Wayne Rooney was visited at his home in Cheshire last night by militant Manchester United fans who carried a banner that read "Join City and you will die" – the latest twist in the saga that has followed the player's shock decision not to sign a new contract at the club.
Up to 30 fans, some wearing balaclavas, descended on Rooney's house in the village of Prestbury where they tried to persuade the player to come out to speak with them. Rooney refused but witnesses suggested that he came to one of the windows of his home having called Cheshire police at around 8.30pm.
A spokesman for Cheshire police said that the group "dispersed peacefully" after officers were sent from the nearby Macclesfield police station. There was no suggestion that the incident turned violent, although it is thought that Rooney's home telephone was called by one member of the group who tried to persuade him to come outside.
The incident came after five remarkable days at United. After Sir Alex Ferguson promised to "put the matter to bed" on Wednesday night, the club released a statement last night that said the resolution of further talks would "become clear in the near future" prompting suggestions in some quarters that they might even be able to persuade Rooney to change his mind about leaving the club.
It is not the first time that militant United supporters' groups have used direct action with players who have refused to sign contracts. They did the same with Rio Ferdinand when he prevaricated over signing a new deal in 2005. In his autobiography, Ferdinand recalled "more than 20 geezers with baseball caps and hoods on" who he confronted having climbed onto a wall outside his house.
A spokesman for Cheshire police last night said: "I can confirm that at 8.30pm a call was received from a resident in Prestbury regarding 20 to 30 people assembling outside their address. Police attended the scene and the group dispersed peacefully. No offences were committed."
Earlier yesterday talks between Ferguson, his chief executive David Gill and Rooney's agent Paul Stretford had not yet reached a decisive conclusion. "A number of meetings have taken place today, including with the player's representative," the statement said. "The outcome of those meetings will become clear in the near future. In the meantime, fans are asked to be patient."

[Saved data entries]
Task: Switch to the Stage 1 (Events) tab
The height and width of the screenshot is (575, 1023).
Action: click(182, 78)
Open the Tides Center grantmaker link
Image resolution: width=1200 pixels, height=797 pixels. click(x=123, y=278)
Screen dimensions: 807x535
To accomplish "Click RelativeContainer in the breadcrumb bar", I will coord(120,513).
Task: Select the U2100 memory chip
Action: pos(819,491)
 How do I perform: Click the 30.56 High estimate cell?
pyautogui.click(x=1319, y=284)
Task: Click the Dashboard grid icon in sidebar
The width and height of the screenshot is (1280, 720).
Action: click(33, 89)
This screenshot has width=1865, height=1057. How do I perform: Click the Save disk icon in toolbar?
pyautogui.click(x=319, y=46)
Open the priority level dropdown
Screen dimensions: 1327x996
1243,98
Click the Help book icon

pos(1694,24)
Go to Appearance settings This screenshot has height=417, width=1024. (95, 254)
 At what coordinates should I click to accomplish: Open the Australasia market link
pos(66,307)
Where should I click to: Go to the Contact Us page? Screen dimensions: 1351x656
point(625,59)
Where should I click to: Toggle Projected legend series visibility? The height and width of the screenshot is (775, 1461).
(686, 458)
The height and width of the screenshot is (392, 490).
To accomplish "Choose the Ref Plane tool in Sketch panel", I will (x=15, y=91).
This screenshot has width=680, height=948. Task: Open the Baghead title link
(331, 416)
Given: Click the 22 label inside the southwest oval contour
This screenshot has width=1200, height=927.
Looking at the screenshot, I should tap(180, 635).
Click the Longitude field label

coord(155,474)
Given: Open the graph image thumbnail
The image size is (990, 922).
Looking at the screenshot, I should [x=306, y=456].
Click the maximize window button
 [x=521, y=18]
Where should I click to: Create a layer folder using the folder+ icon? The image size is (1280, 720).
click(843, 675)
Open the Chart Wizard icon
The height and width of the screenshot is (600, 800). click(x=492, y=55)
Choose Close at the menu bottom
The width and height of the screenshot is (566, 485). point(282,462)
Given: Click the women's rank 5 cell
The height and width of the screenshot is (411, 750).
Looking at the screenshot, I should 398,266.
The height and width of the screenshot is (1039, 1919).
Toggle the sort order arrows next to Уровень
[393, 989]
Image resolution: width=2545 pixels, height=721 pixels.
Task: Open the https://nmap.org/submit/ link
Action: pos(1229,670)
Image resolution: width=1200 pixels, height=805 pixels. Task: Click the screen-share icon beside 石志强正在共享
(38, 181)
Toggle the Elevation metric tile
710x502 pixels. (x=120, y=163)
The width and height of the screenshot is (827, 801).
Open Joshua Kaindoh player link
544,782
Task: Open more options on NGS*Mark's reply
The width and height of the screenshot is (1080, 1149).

**Required tasks:**
• A. Quote the Wayne Rooney article, everything from "Up to 30 fans, some" down to "at around 8.30pm.".
• B. In the Wayne Rooney article, what did the fans' banner say?
• C. Carry on the article about Wayne Rooney and the Manchester United fans from where it stops.
These rows have nothing to do with the article about Wayne Rooney.

**List of answers:**
• A.
Up to 30 fans, some wearing balaclavas, descended on Rooney's house in the village of Prestbury where they tried to persuade the player to come out to speak with them. Rooney refused but witnesses suggested that he came to one of the windows of his home having called Cheshire police at around 8.30pm.

• B. "Join City and you will die"

• C.
The incident outside Rooney's home came after his team-mate Patrice Evra said that the striker should be frozen out at United over his public declaration that the club have not signed players who can make them competitive. Evra said: "If one player does not trust the other players, that player should not play. I am not like that as I trust everyone and I know we can win."
The talks yesterday followed Ferguson's promise to draw a line under the "bagatelle", as he described the saga on Wednesday evening. That took some at United by surprise but Ferguson's revelation that Gill had contacted United owners the Glazers on Wednesday did demonstrate that a quick resolution to the problem was being urgently pursued.
The potential solutions include some kind of temporary rapprochement with Rooney or agreement on a new contract which would take Rooney close to £200,000 a week and make United competitive with City. Alternatively, there may be the announcement of mutual agreement that Rooney will be allowed to leave. Considering the Glazers are being consulted, the latter seems by far the most likely.
Rooney's former team-mate Carlos Tevez added fuel to the fire last night, with those close to the player suggesting that he told Manchester City's owner Sheikh Mansour bin Zayed al-Nahyan that "with Wayne we will win everything". Ferguson has cancelled his Friday press conference today – for the fourth successive week.